What do you see as the next huge leap forward? 

Well, if I can
backtrack a moment … We’ve been talking about the digital journey from content
(such as the books and journals on ScienceDirect) to data (such as the facts and
concepts indexed from those books and journals for easier search and
discovery). But the power of machine learning can also be used for predictions
– to, in effect, teach the machine chemistry by feeding it massive volumes of
complex chemical reactions and facts. 

For example, machine
learning models can be used to not only correctly identify well-established
paths to create a certain compound as well as a trained chemist, but it can
also suggest previously unknown paths to synthesize that compound – paths that
can be cheaper, faster, and more environmentally friendly.

Already, Entellect’s reactions workbench can be used to create such models from our Reaxys data and other high-quality data sources. And the Reaxys Predictive Retrosynthesis tool helps even very experienced chemists by suggesting new synthetic paths using a range of best-in-class proven predictive models. Meanwhile, we are continuing to work with a number of leaders in the field of predictive retrosynthesis, such as eminent researchers like Professor Mark Waller who published a very famous paper for Nature, ‘Planning chemical syntheses with deep neural networks and symbolic AI’, which provided some of the foundational work for Reaxys.

And this process of
predictive modeling can continuously improve as we add more enriched data, and
as our human experts validate the outputs of the machine learning models.
There’s still so much more opportunity in this space, and research continues to
move forward all the time.

What projects excite you most in terms of furthering this ‘continuous improvement’?

Well, without giving away too many company secrets, we have made some fantastic advances in recent years to mine the full text of chemistry-related journal articles. And since Elsevier acquired SciBite last year, we are working to add their powerful semantic technologies into our “data science toolkit” for further advances, particularly in the biomedical space. But in general, we will continue to expand our automation capabilities, while also moving deeper into the predictive chemistry space that I mentioned earlier.

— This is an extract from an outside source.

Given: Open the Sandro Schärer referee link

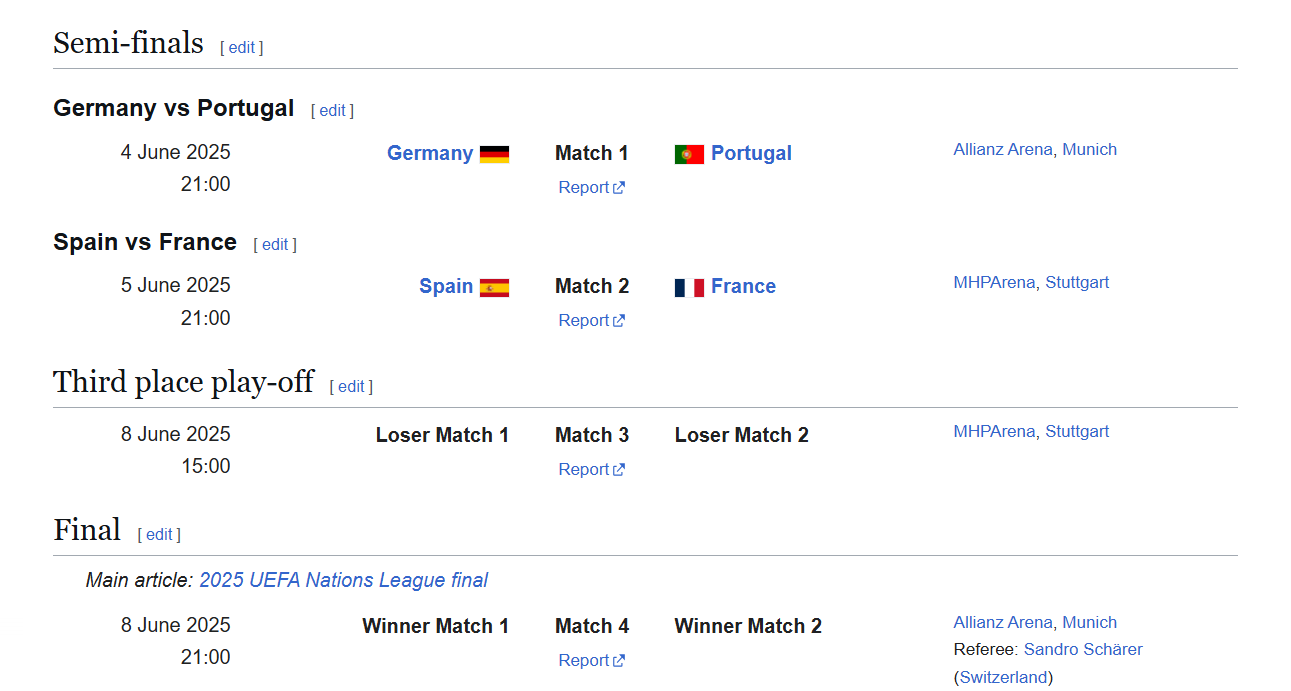Looking at the screenshot, I should pos(1083,649).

We also have a very productive research collaboration with Professor Karin Verspoor and her doctoral team in Australia via our ChEMU (Cheminformatics Elsevier Melbourne University) collaboration, related to automating ways to extract information about chemical reactions in chemical patents. And as a result, we are making real headway into the many and varied challenges of training a machine to read tables and accurately extract information from them – which is very valuable for chemists and other researchers, as you can well imagine.

We are also doing a lot of work with our research partners led by Dr. Gordon Broderick at Rochester Institute of Technology looking at ‘in silico biology’ where you try to do as much early experimentation in the computer prior to live testing – which could dramatically cut the time it takes for clinical trials, as well as risks. So, we are really moving forward with all sorts of interesting directions at the moment.

So, moving forward means partnering?

Absolutely. With all
these different directions and partnerships taking place in this predictive
space, we are part of a large research community. And certainly, the Life Sciences
requires more collective engagement than in many other sectors – in terms of
involving academia, the business world, policymakers and regulatory bodies.

And we are very much a part of this community – whether it’s partnering with more academic institutions, supporting researchers at all stages of their career, expanding our interns program, or inspiring the younger generations with such initiatives as Amsterdam Data Science. Only together can we really build a healthier future.